• EXERCISE: If a line of the listing below contains the string "computer", count it, then give the total by itself.

• RECORDS SUPPLIED:
═══

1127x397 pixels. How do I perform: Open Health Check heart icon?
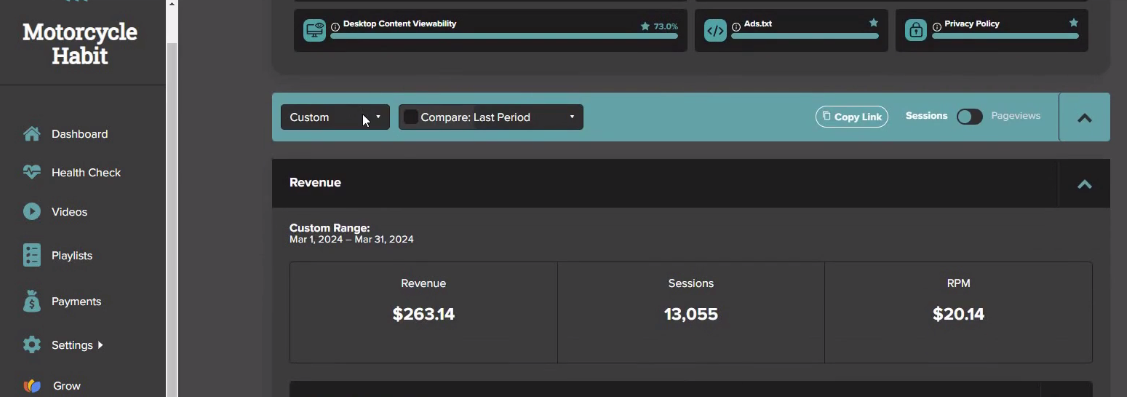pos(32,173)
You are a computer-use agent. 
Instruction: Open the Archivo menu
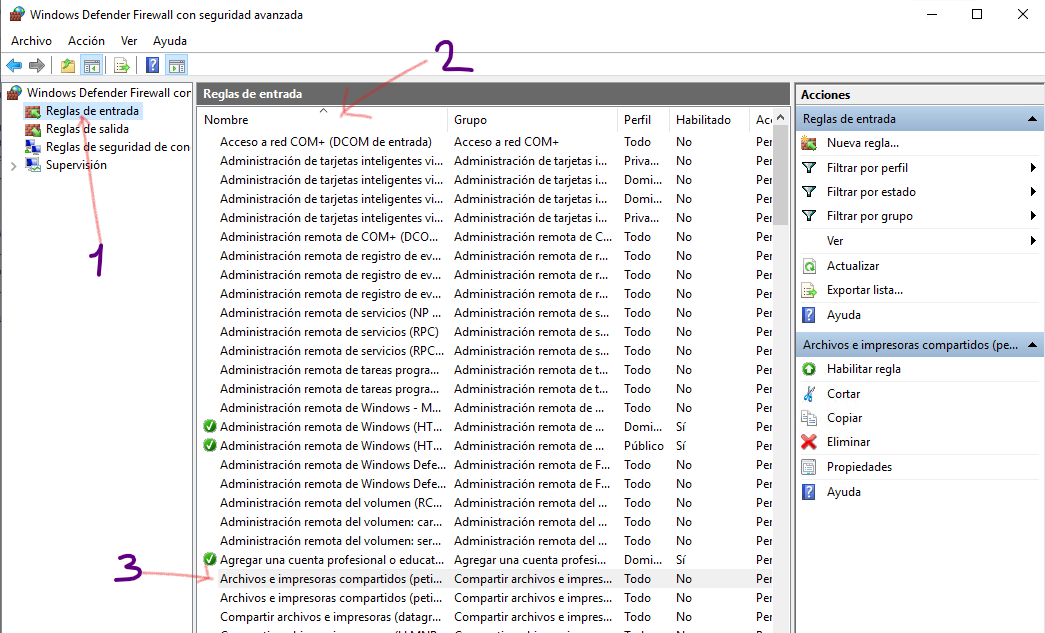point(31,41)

═══

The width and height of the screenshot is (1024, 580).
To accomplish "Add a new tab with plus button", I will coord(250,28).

═══

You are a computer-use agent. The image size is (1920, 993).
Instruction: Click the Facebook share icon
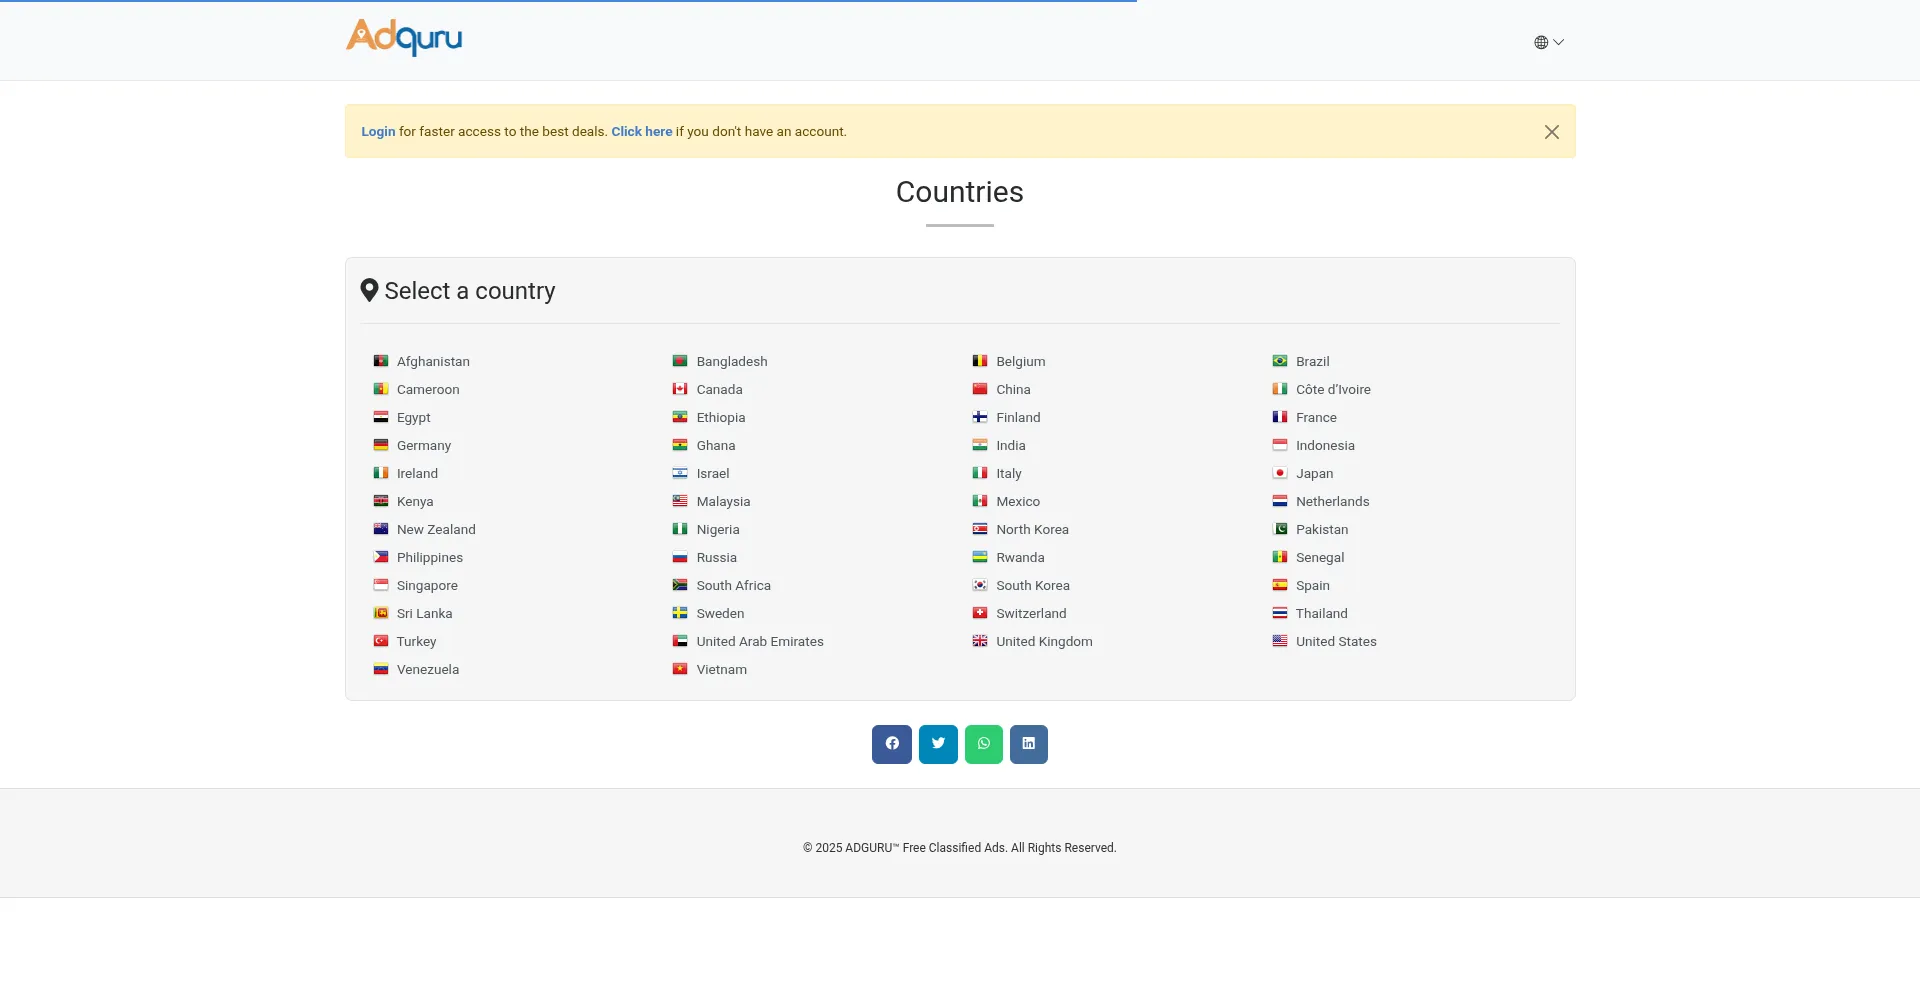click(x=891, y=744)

═══

• EXERCISE SOLUTION: 2